In the past decade there has been a dramatic interest in cosmetic dentistry. We all realize that having a healthy, bright, beautiful smile enhances our appearance and allows us to smile with confidence. Thanks to the advances in modern cosmetic dentistry, we are able to improve our teeth and smiles with quick, painless and surprisingly affordable treatments.
A sealant is a thin, plastic coating applied to the chewing surface of molars, premolars and any deep grooves (called pits and fissures) of teeth. More than 75% of dental decay begins in these deep grooves. Teeth with these conditions are hard to clean and are very susceptible to decay. A sealant protects the tooth by sealing deep grooves, creating a smooth, easy to clean surface.
Sealants can protect teeth from decay for many years, but need to be checked for wear and chipping at regular dental visits.
Reasons for Sealants:
Children and teenagers – As soon as the six-year molars (the first permanent back teeth) appear or any time throughout the cavity prone years of 6-16.
Adults – Tooth surfaces without decay that have deep grooves or depressions.
Baby teeth – Occasionally done if teeth have deep grooves or depressions and child is cavity prone.
What do sealants involve?
Sealants are easily applied by your dentist or dental hygienist and the process takes only a couple of minutes per tooth.
The teeth to be sealed are thoroughly cleaned and then surrounded with cotton to keep the area dry. A special solution is applied to the enamel surface to help the sealant bond to the teeth. The teeth are then rinsed and dried. Sealant material is carefully painted onto the enamel surface to cover the deep grooves or depressions. Depending on the type of sealant used, the material will either harden automatically or with a special curing light.
Proper home care, a balanced diet, and regular dental visits will aid in the life of your new sealants.
A composite (tooth colored) filling is used to repair a tooth that is affected by decay, cracks, fractures, etc. The decayed or affected portion of the tooth will be removed and then filled with a composite filling.

» Instructions to follow
In the text on cosmetic dentistry and sealants, what share of dental decay begins in the deep grooves of teeth?

» Supplied material
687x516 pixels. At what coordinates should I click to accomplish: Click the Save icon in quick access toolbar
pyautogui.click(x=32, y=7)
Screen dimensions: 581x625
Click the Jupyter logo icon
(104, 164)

--

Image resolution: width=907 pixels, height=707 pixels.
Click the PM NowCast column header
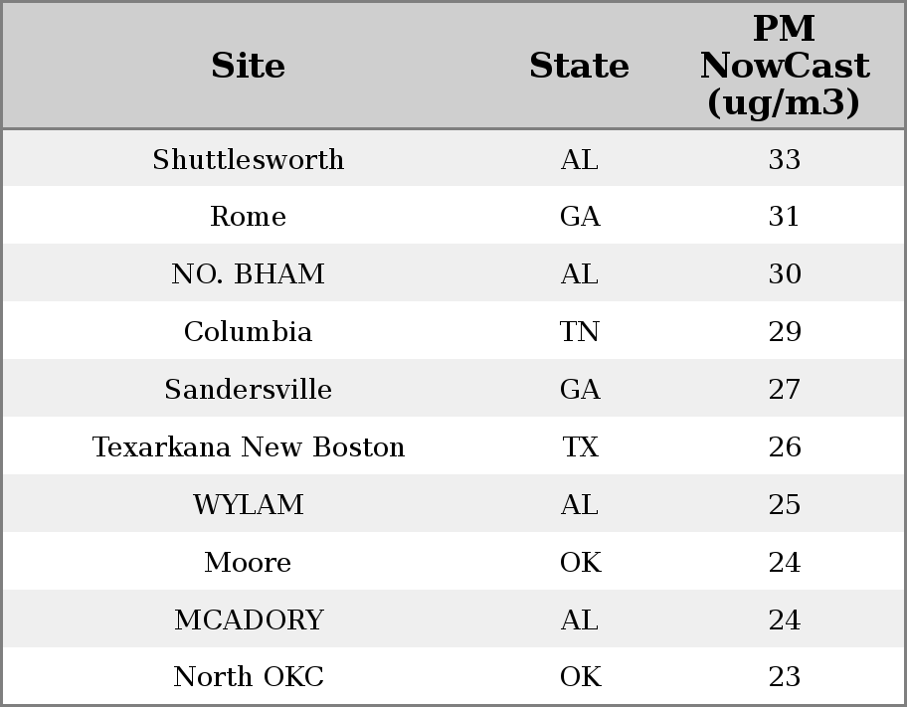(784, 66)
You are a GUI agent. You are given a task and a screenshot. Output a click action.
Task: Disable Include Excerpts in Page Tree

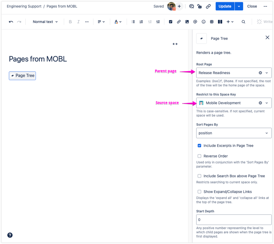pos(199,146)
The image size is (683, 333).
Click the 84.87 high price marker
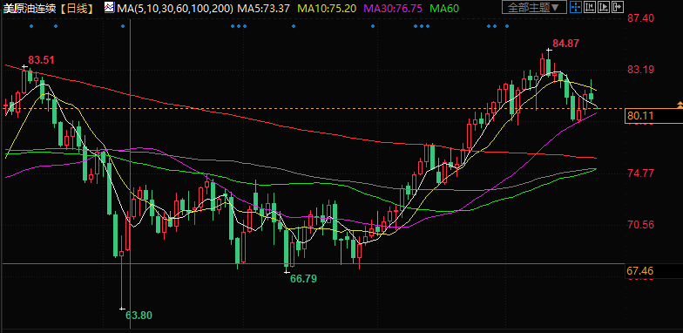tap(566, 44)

» Exercise solution
More than 75%